Meta has been working on the practical application of its AI tools in different fields for quite some time, with its MyoSuite being an example of the benefits granted with AI in medicine. This time, the company presented a new AI model that can help people with medical conditions. The model can decode speech from noninvasive recordings of brain activity.
Meta claims that from three seconds of brain activity, the model can decode the corresponding speech segments with up to 73% top-10 accuracy from a vocabulary of 793 words.
The deep learning model is trained with contrastive learning and then used to align noninvasive brain recordings and speech sounds. To do this, the researchers use wave2vec 2.0, an open-source learning model which helps identify the complex representations of speech in the brains of volunteers listening to audiobooks.

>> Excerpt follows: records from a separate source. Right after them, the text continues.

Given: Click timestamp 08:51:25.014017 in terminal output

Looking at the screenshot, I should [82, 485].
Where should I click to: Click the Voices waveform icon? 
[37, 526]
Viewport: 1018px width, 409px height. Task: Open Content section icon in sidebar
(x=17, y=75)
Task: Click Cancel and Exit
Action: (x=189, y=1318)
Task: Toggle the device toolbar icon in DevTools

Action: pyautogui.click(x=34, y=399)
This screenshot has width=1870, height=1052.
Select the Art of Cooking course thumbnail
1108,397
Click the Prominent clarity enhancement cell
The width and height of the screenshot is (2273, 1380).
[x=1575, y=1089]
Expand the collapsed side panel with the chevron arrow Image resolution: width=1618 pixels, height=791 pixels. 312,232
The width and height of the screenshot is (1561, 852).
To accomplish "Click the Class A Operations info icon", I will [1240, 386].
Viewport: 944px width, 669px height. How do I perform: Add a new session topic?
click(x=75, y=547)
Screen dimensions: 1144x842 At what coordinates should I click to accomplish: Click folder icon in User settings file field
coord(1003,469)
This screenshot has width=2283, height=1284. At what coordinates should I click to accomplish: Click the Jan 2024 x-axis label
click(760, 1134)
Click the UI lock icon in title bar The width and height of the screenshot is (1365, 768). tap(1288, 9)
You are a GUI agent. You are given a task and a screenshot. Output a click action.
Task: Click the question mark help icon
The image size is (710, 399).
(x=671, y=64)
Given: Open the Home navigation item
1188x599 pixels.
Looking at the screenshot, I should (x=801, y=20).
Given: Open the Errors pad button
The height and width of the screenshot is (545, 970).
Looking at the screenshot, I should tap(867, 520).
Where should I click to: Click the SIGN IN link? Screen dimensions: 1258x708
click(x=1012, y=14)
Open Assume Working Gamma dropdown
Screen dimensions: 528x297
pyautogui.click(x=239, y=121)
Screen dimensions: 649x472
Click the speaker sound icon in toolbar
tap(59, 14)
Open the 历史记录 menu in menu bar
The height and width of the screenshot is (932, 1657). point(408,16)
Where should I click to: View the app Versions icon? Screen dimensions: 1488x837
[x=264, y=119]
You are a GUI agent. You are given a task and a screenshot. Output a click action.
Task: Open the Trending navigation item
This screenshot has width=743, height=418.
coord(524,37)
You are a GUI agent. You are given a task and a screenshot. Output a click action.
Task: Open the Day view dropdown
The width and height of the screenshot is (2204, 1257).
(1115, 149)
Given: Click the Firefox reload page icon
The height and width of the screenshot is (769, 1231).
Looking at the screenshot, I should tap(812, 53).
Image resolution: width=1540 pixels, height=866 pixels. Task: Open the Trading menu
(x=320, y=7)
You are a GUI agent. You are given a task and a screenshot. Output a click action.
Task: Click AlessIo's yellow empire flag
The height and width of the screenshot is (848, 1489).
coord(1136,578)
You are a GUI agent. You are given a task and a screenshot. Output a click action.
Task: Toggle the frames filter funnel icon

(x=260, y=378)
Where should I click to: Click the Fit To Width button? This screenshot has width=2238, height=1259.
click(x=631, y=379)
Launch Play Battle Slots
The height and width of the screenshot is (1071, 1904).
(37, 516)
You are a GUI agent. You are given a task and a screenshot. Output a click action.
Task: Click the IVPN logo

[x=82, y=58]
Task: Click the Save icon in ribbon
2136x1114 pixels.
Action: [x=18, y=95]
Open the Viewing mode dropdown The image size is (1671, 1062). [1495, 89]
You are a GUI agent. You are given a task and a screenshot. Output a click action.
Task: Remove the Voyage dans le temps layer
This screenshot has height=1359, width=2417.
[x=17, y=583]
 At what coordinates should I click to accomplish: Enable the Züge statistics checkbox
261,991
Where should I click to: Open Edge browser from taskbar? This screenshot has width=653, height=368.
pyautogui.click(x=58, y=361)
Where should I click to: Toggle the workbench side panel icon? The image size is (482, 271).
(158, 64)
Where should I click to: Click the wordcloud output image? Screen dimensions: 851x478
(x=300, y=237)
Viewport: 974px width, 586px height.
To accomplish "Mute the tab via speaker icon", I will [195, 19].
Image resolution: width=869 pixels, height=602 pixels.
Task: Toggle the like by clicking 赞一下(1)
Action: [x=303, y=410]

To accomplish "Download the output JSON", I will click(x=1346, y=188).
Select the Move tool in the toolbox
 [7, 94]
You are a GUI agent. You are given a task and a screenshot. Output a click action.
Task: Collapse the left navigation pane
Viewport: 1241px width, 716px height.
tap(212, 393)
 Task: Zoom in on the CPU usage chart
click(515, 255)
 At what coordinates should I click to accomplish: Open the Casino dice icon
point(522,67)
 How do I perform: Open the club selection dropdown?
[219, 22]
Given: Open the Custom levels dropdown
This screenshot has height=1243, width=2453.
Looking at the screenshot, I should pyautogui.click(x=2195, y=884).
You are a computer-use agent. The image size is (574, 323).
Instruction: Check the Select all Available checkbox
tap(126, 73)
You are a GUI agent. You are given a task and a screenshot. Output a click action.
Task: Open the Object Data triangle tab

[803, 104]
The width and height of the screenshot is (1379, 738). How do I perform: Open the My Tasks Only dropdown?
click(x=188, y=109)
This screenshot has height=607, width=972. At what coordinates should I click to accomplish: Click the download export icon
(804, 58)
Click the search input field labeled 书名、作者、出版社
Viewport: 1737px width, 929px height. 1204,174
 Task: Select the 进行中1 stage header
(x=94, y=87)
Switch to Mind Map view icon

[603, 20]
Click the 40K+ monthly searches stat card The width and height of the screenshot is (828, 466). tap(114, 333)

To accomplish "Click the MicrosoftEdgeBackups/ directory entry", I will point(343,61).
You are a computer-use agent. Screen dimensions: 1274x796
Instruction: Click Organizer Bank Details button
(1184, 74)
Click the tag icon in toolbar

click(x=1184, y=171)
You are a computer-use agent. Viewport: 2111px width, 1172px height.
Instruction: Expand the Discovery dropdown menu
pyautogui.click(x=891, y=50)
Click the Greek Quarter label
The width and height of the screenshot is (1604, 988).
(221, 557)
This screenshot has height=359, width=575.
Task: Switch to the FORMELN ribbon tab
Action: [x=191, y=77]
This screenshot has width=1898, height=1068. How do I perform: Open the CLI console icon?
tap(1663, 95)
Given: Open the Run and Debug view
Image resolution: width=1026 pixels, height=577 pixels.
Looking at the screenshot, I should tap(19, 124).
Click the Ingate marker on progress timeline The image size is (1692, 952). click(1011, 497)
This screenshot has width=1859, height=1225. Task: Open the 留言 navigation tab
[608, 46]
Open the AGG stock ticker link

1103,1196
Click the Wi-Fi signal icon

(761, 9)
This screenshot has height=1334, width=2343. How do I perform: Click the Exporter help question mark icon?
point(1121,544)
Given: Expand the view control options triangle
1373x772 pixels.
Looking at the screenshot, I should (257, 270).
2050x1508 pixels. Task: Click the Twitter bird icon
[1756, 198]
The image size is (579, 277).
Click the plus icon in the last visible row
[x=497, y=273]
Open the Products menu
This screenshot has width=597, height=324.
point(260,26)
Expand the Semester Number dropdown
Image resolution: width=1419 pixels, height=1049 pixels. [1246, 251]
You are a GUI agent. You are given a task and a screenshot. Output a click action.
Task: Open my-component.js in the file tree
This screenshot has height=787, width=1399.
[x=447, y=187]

"We focused on two noninvasive technologies: electroencephalography and magnetoencephalography (EEG and MEG, for short), which measure the fluctuations of electric and magnetic fields elicited by neuronal activity, respectively. In practice, both systems can take approximately 1,000 snapshots of macroscopic brain activity every second, using hundreds of sensors."
The researchers leveraged four open-source EEG and MEG datasets, capitalizing on more than 150 hours of recordings of 169 healthy volunteers listening to audiobooks and isolated sentences in English and Dutch. Then, they input those EEG and MEG recordings into a “brain” model, which consists of a standard deep convolutional network with residual connections.
The architecture learns to align the output of this brain model to the deep representations of the speech sounds that were presented to the participants. After training, the system performs zero-shot classification: "given a snippet of brain activity, it can determine from a large pool of new audio clips which one the person actually heard. From there, the algorithm infers the words the person has most likely heard."
The next step is to see if the team can extend this model to directly decode speech from brain activity without needing the pool of audio clips.
The paper concludes that this approach benefits from the pulling of large amounts of heterogeneous data, and could help improve the decoding of small datasets. The algorithms could be pretrained on large datasets inclusive of many individuals and conditions, and then support the decoding of brain activity for a new patient with little data.